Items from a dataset

»»

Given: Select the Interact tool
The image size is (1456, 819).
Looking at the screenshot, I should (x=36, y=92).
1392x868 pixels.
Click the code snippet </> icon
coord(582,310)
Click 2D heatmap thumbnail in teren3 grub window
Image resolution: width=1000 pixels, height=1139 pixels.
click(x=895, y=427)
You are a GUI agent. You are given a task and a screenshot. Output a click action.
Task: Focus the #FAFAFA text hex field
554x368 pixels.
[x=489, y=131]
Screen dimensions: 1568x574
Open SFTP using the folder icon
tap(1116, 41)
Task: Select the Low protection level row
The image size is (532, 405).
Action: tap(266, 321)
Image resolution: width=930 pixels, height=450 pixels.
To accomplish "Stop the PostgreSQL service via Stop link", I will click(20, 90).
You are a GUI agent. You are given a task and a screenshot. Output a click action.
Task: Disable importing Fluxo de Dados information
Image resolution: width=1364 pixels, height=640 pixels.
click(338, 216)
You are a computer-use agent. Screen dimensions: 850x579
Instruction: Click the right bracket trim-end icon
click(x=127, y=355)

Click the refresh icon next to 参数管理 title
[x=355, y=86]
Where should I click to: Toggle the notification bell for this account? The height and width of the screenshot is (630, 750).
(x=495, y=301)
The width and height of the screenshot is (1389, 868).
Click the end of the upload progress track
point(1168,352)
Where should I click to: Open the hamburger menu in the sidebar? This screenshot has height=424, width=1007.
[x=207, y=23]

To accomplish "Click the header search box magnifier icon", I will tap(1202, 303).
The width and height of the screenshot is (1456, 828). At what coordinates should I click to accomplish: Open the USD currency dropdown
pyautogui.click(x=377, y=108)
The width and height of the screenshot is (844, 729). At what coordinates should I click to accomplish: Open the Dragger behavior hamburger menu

««

> _The task_: Show every line of the material above that contains the string "resolution", treating uppercase and lowercase as different.

> _Answer for this exercise_:
Image resolution: width=1000 pixels, height=1139 pixels.
Image resolution: width=930 pixels, height=450 pixels.
Image resolution: width=1364 pixels, height=640 pixels.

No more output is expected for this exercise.